Required work.
Rewrite everything from the line containing "Association, Encyclopédie, Cloud" down to and including the line containing "Association Côté Bassin", keeping each request as it is and scaling its click coordinates by 2.3. Round each result to a whole number, with halves rounded up.
— Start of Input data —
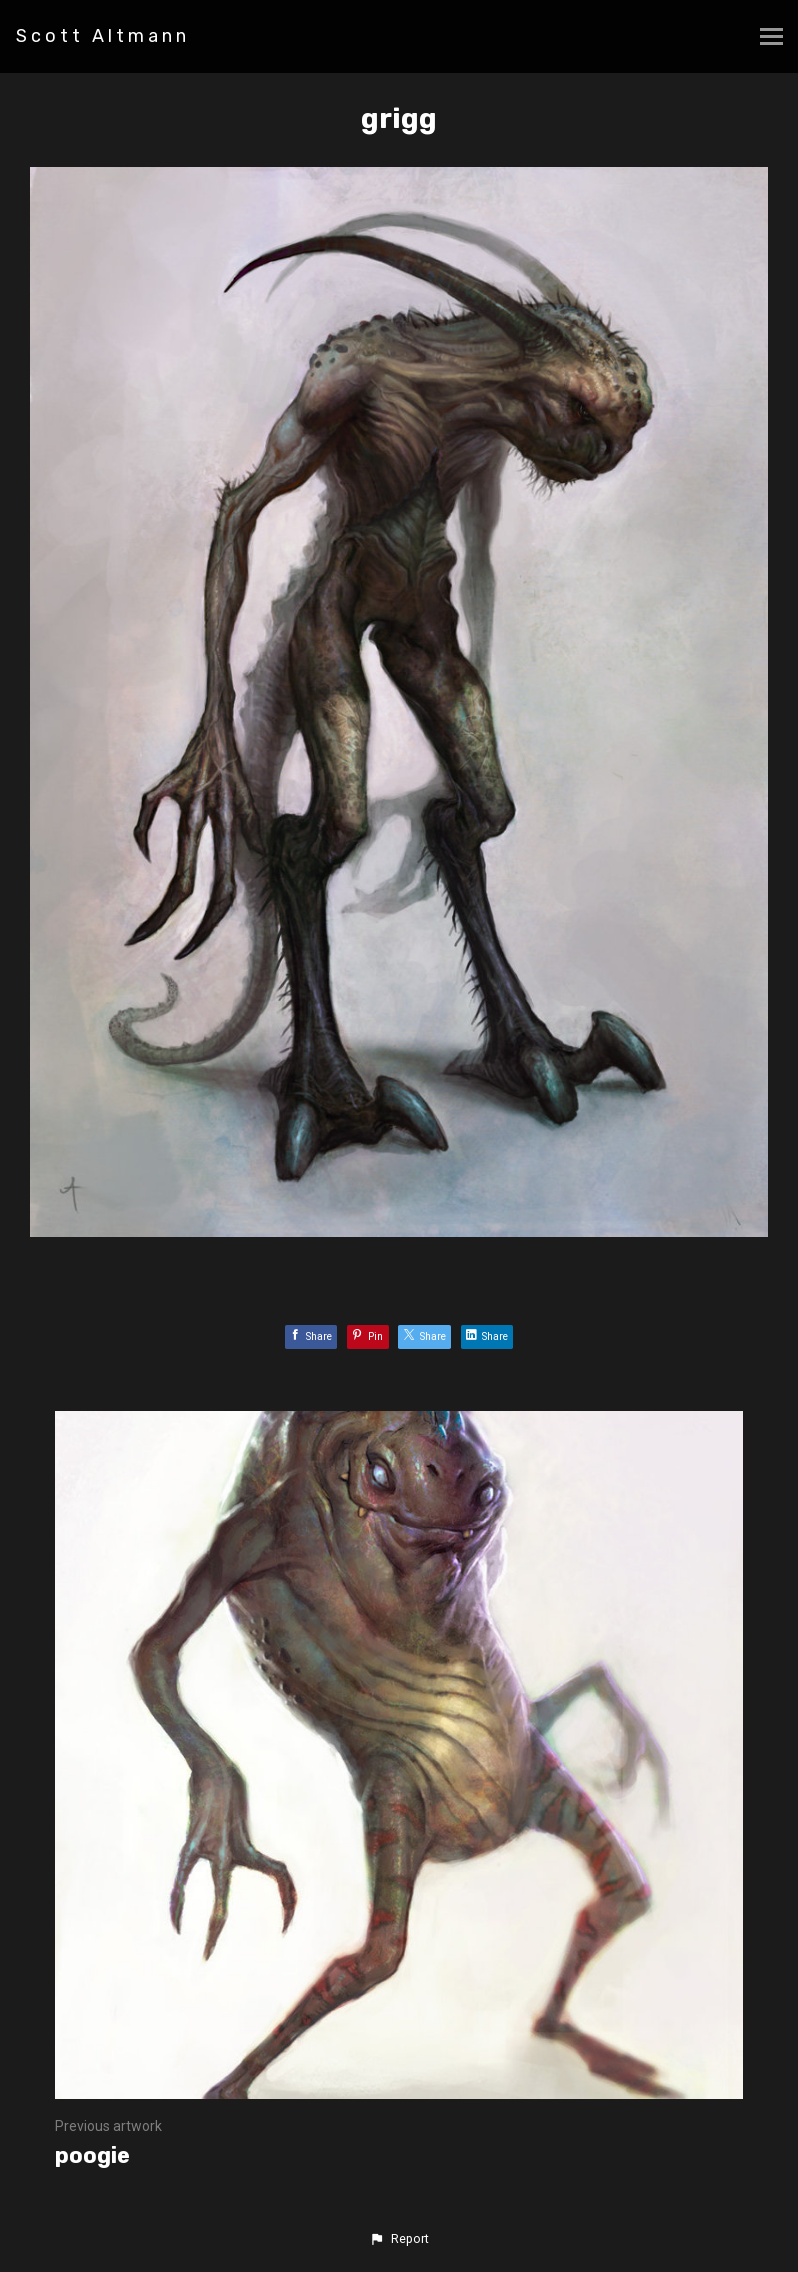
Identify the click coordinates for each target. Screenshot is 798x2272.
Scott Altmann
— End of Input data —
— Start of Input data —
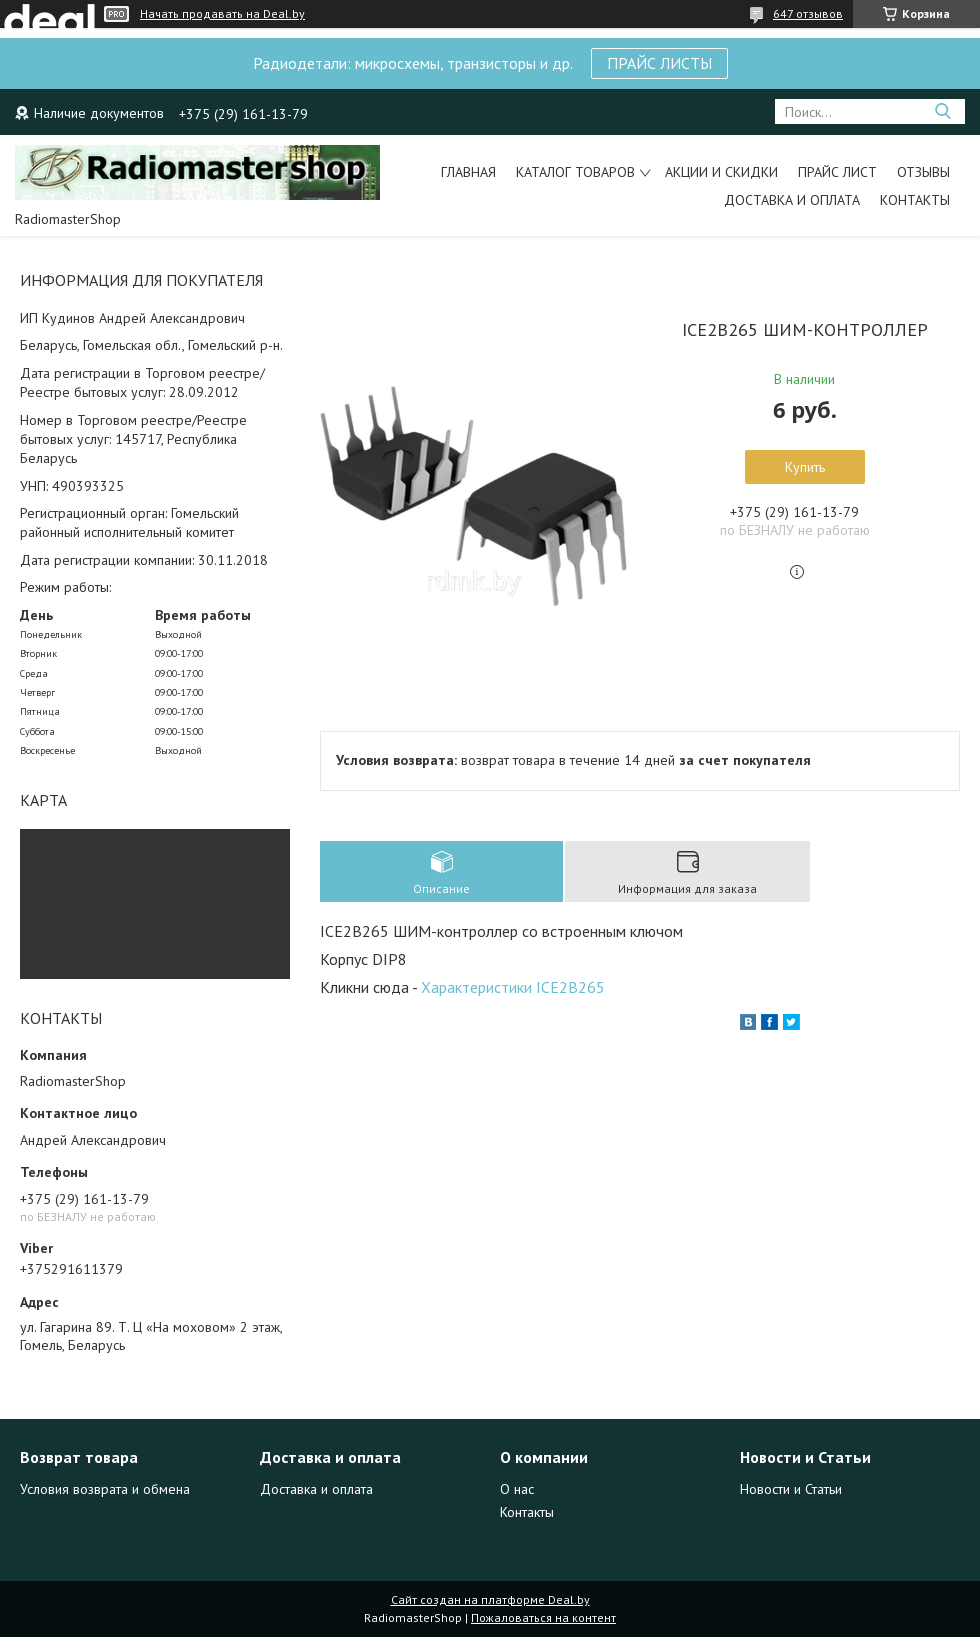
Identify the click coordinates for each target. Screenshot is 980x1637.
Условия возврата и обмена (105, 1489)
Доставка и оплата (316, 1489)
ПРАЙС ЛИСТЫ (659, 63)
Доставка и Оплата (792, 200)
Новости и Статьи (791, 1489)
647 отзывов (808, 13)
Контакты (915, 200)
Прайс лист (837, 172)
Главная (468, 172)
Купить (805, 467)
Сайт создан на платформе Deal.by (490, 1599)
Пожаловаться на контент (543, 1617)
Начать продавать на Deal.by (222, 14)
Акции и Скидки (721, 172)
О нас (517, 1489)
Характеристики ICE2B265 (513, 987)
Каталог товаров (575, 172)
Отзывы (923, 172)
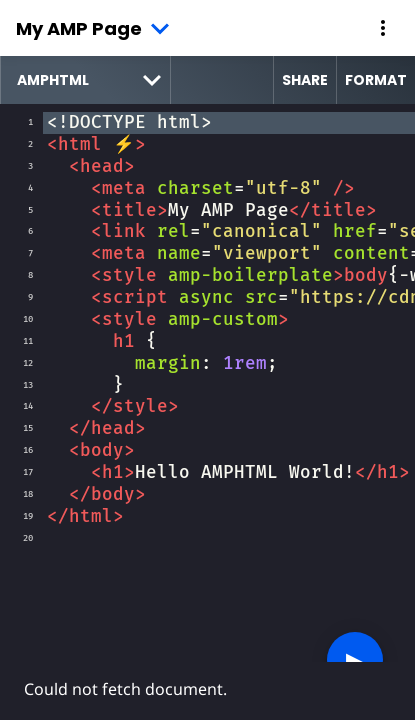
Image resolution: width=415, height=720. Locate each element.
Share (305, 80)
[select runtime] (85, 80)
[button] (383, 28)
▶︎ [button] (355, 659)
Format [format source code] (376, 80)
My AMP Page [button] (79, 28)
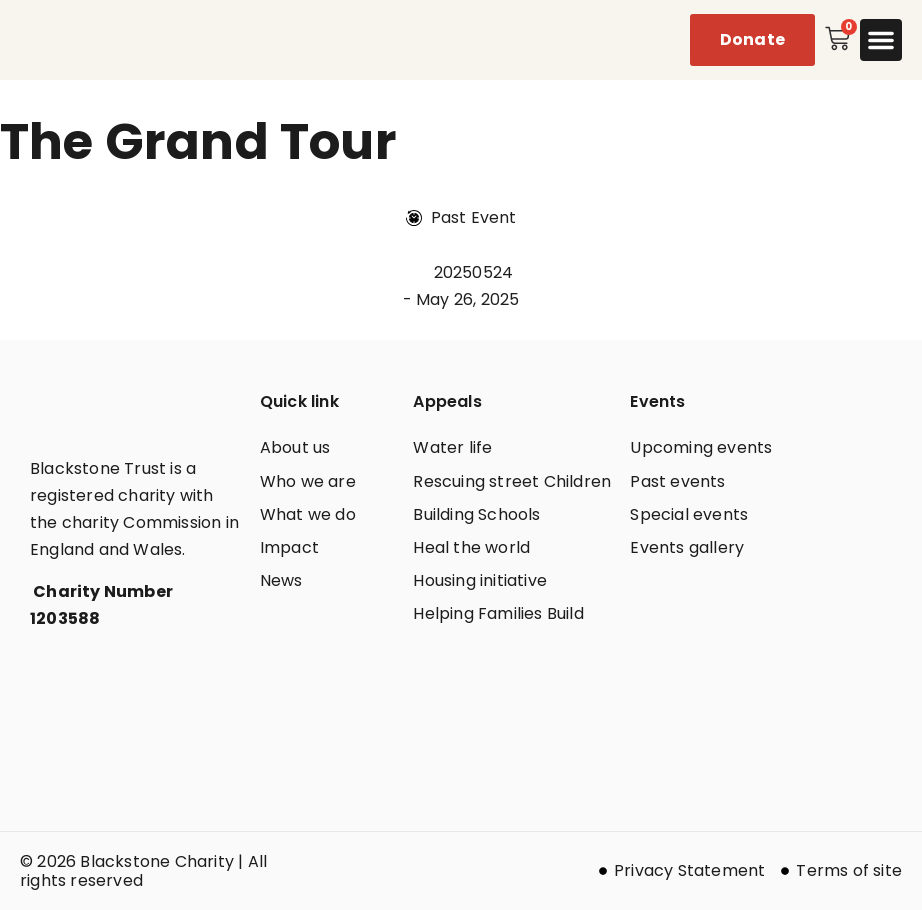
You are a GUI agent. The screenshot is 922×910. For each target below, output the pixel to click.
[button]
— End of Input data —
— Start of Input data —
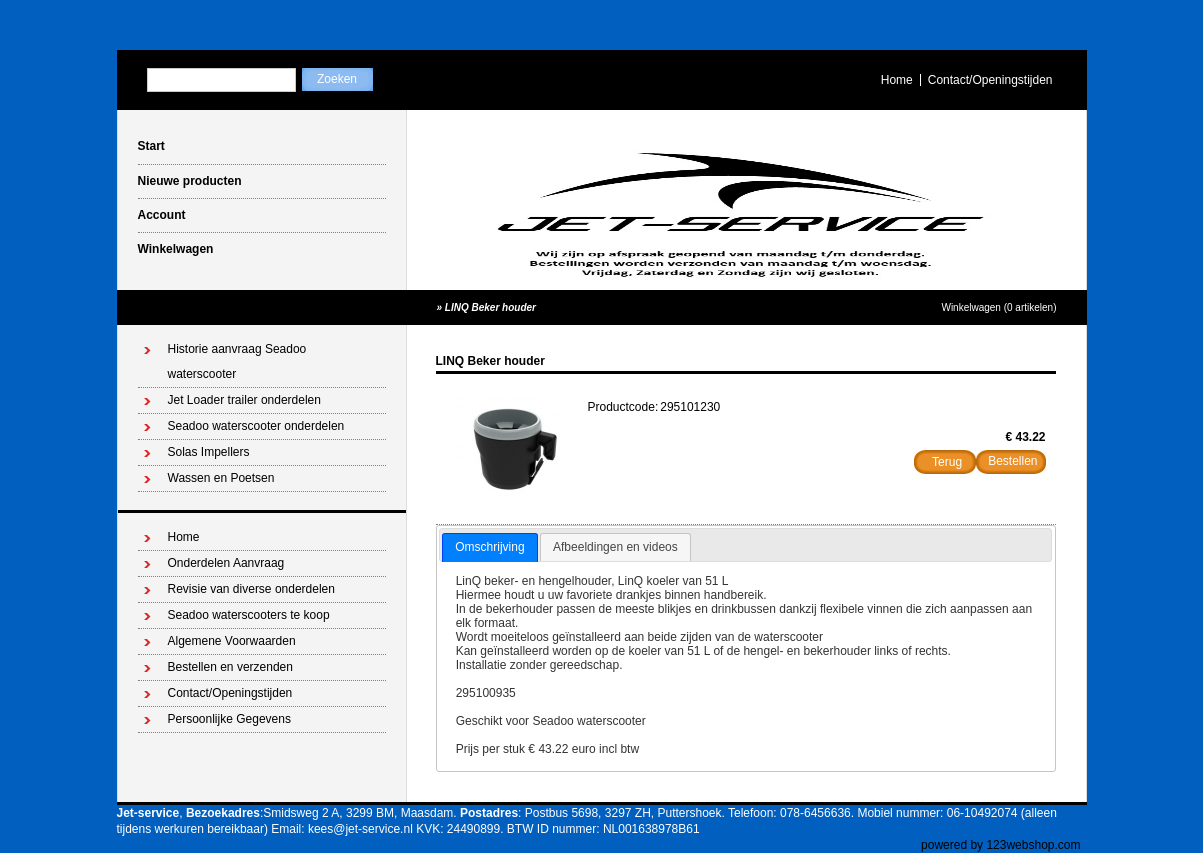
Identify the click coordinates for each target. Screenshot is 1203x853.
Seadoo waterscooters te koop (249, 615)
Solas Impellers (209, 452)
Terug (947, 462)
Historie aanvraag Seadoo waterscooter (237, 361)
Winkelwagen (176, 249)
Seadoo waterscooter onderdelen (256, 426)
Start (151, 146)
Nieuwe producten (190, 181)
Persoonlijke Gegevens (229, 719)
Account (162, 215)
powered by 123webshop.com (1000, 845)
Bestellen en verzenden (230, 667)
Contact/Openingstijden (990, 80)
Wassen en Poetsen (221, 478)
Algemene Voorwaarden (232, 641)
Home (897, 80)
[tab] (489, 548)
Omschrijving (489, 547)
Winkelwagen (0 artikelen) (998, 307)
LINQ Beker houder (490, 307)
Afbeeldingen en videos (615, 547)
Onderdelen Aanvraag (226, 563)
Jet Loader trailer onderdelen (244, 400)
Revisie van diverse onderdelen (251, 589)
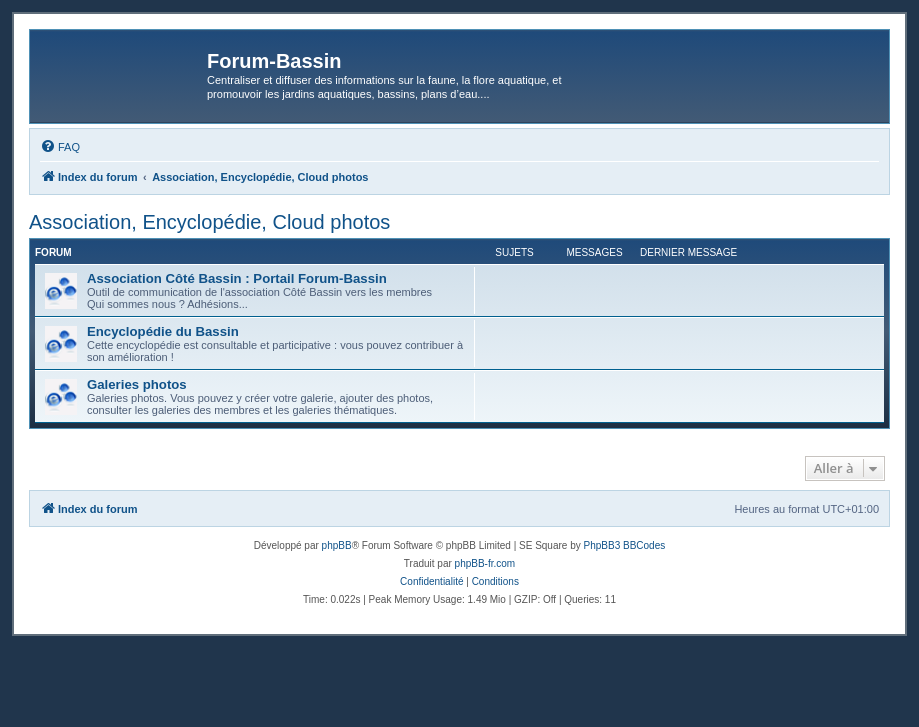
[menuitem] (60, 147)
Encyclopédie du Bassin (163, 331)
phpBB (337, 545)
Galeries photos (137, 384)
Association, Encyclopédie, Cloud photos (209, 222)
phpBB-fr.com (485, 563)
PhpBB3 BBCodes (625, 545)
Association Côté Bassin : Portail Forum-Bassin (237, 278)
— End of Input data —
Finished exercise.
Association, Encyclopédie, Cloud photos (481, 511)
phpBB-fr.com (1116, 1295)
PhpBB3 BBCodes (1438, 1254)
Association Côté Bassin : Portail Forum-Bassin (545, 639)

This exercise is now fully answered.